---------- DATA EXTRACT
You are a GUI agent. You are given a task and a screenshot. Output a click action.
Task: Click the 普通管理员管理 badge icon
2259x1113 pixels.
--------------------
---------- DATA EXTRACT
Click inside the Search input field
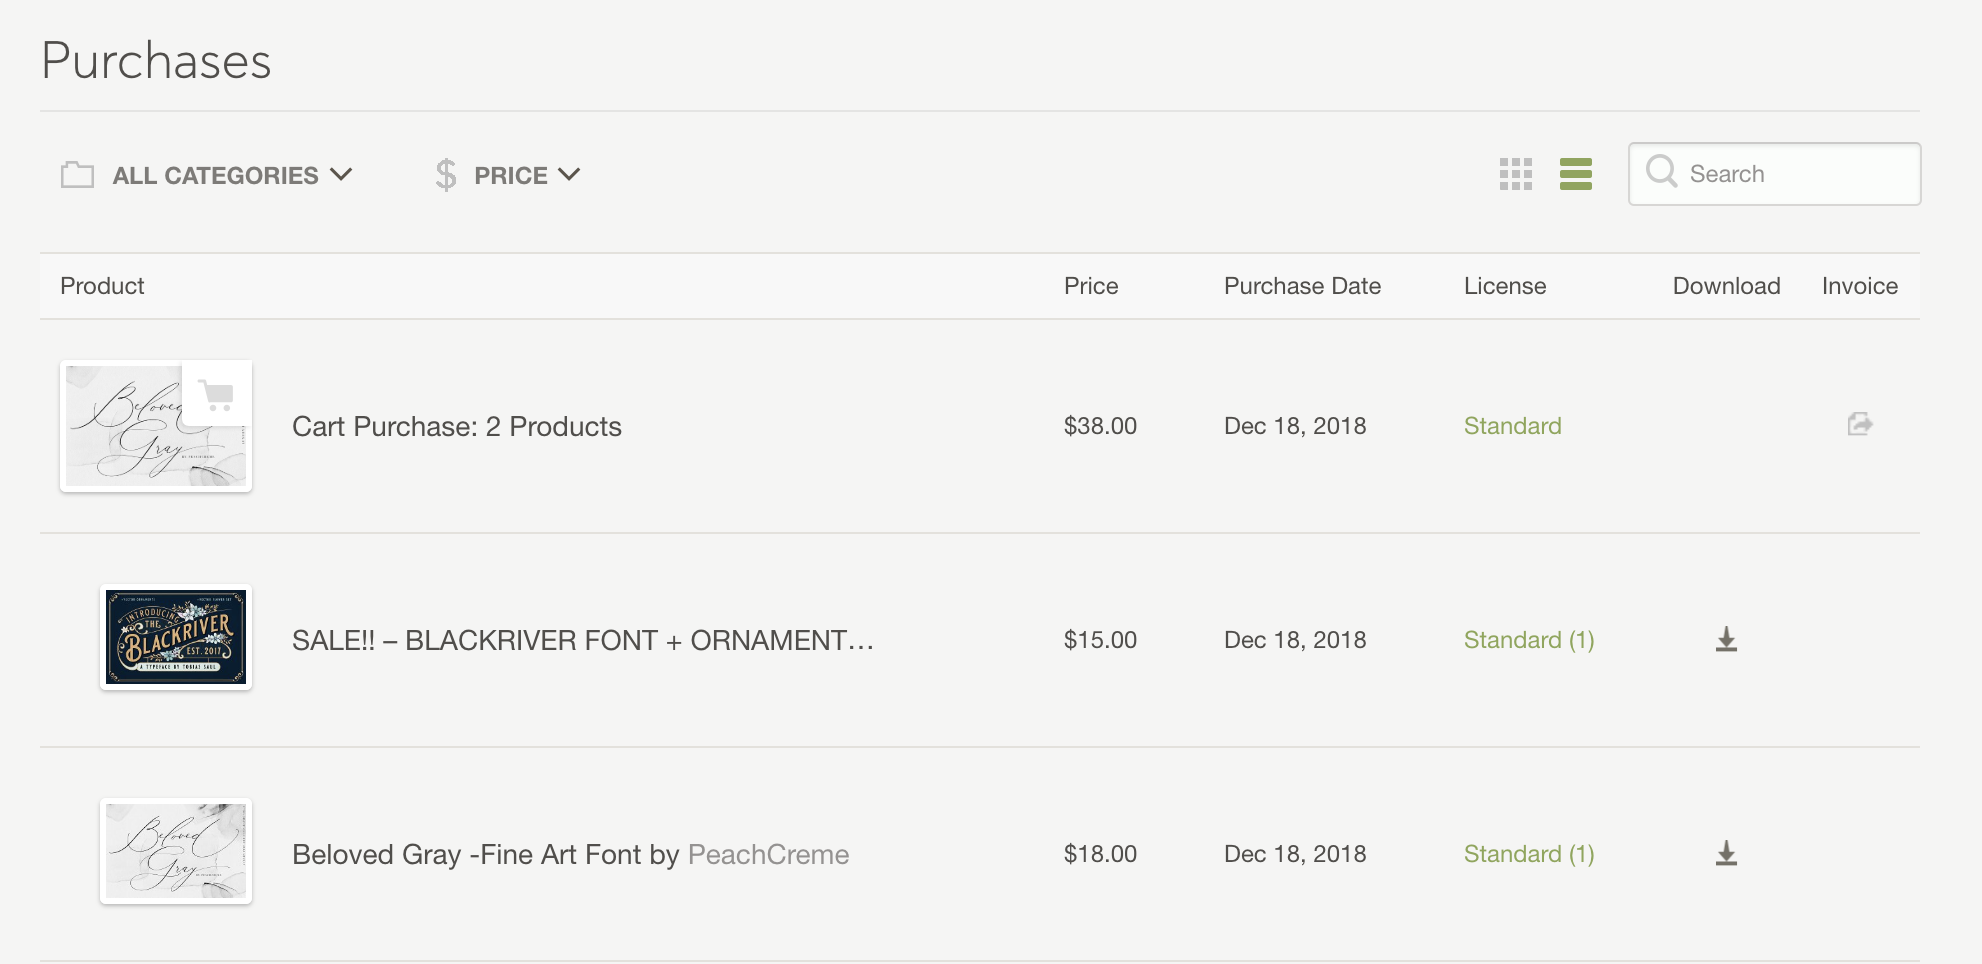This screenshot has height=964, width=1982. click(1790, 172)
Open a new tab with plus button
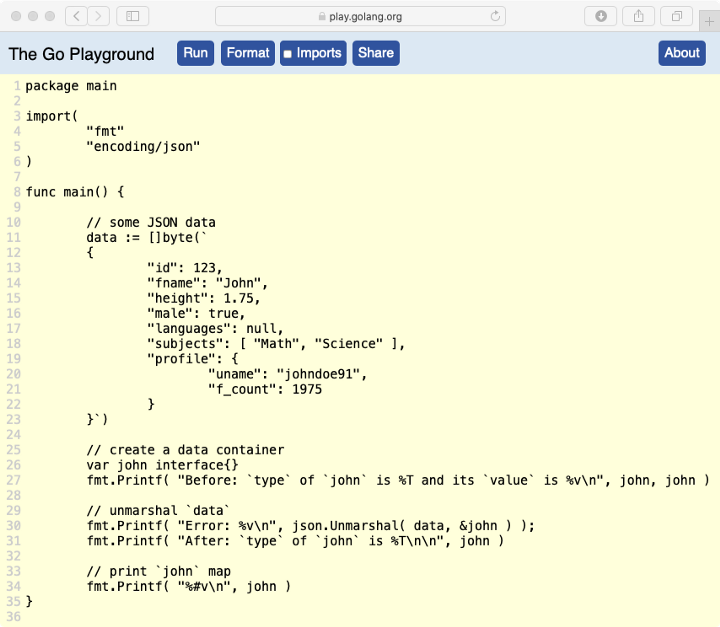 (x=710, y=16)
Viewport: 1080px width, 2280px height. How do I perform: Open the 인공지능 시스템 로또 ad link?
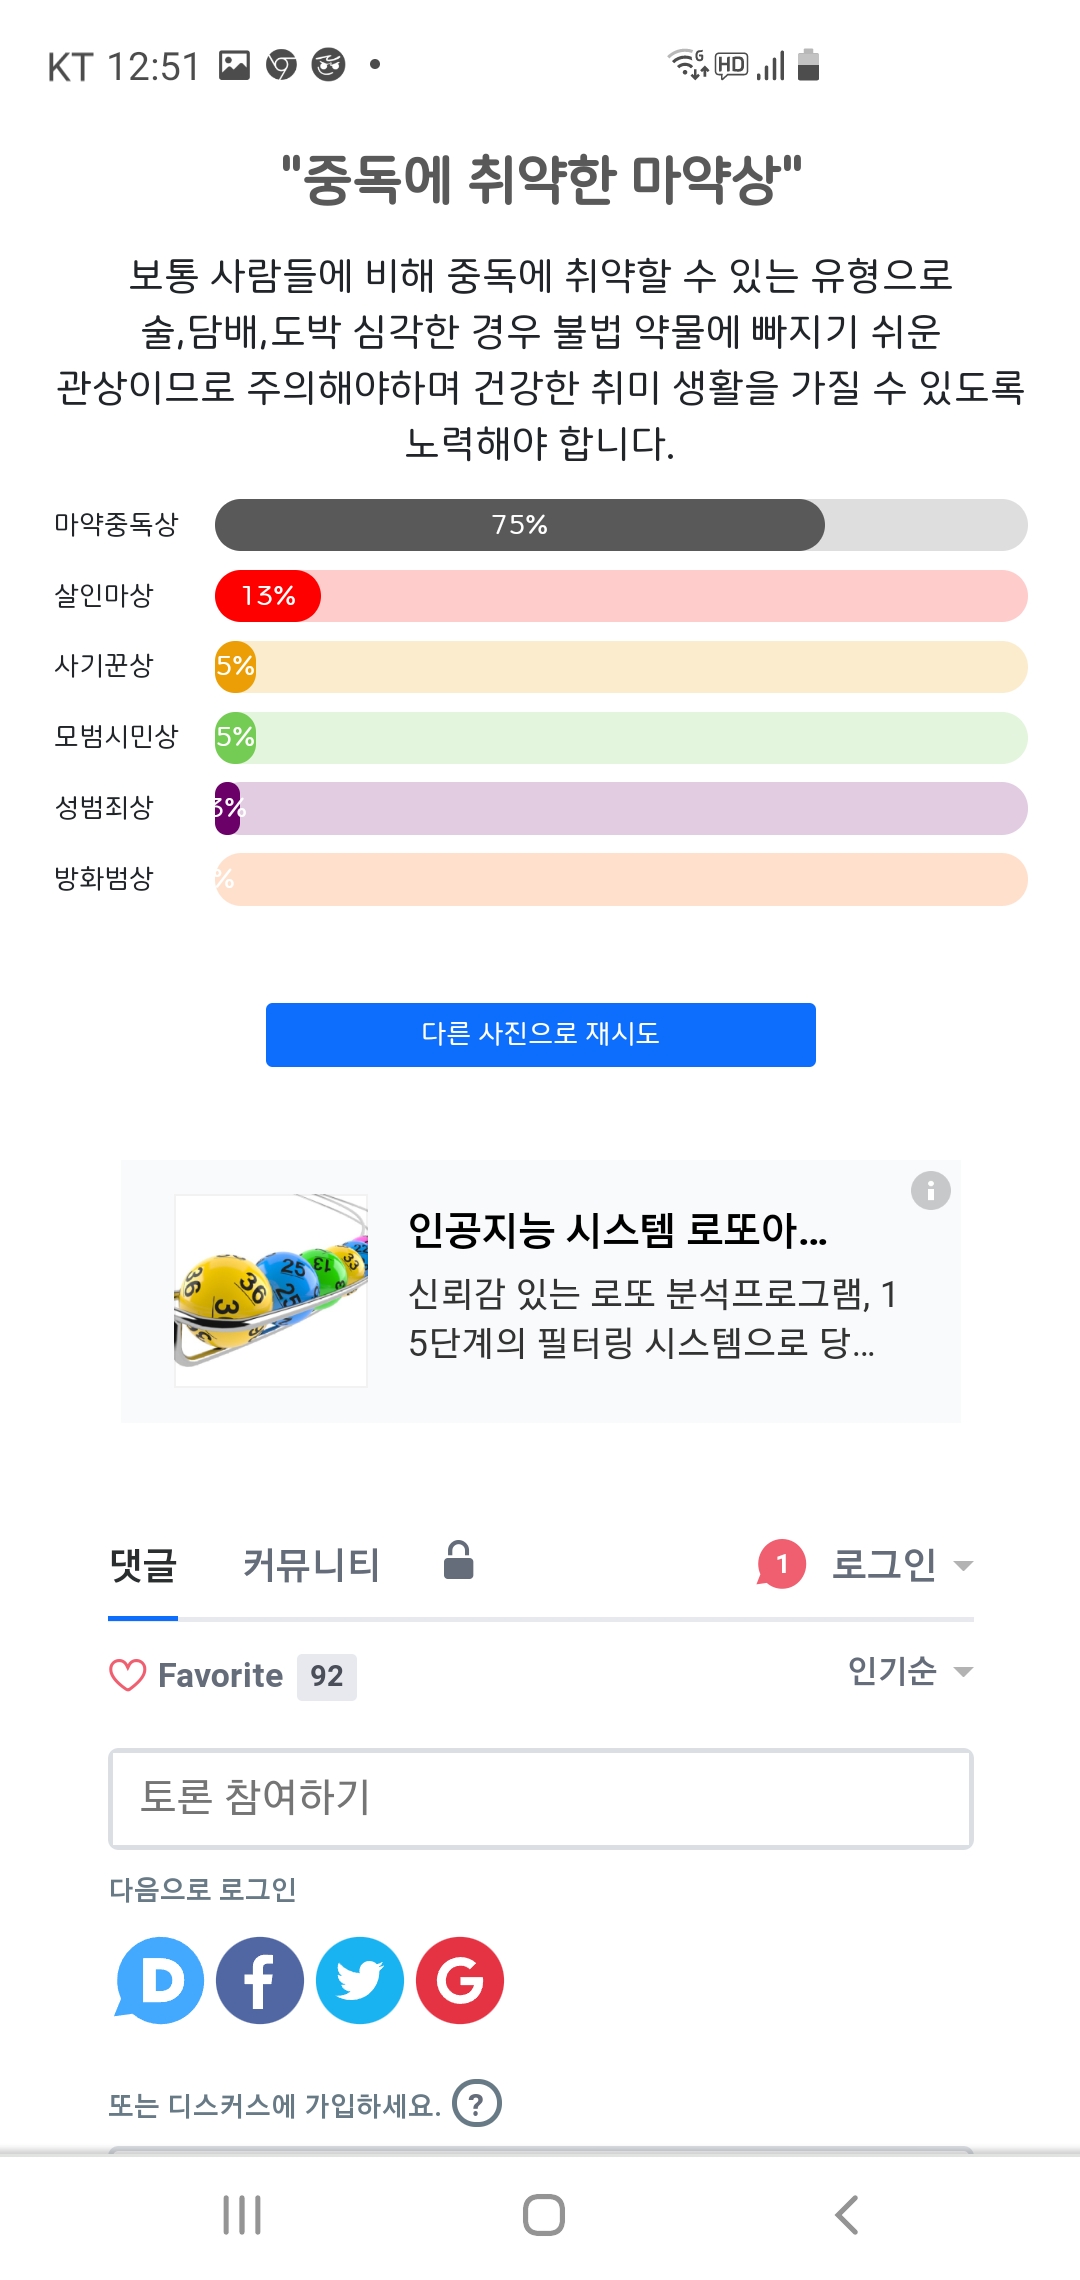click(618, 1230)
--------------------
INSTRUCTIONS TO FOLLOW: Copy the material word for word, starting with the line that contains "Open a new tab with plus button" and continuing through the line that contains "click(618, 1230)", and leave the pictures out of your copy.

PROBLEM SOLUTION:
Open a new tab with plus button
 (x=710, y=16)
Viewport: 1080px width, 2280px height. How do I perform: Open the 인공지능 시스템 로또 ad link?
click(618, 1230)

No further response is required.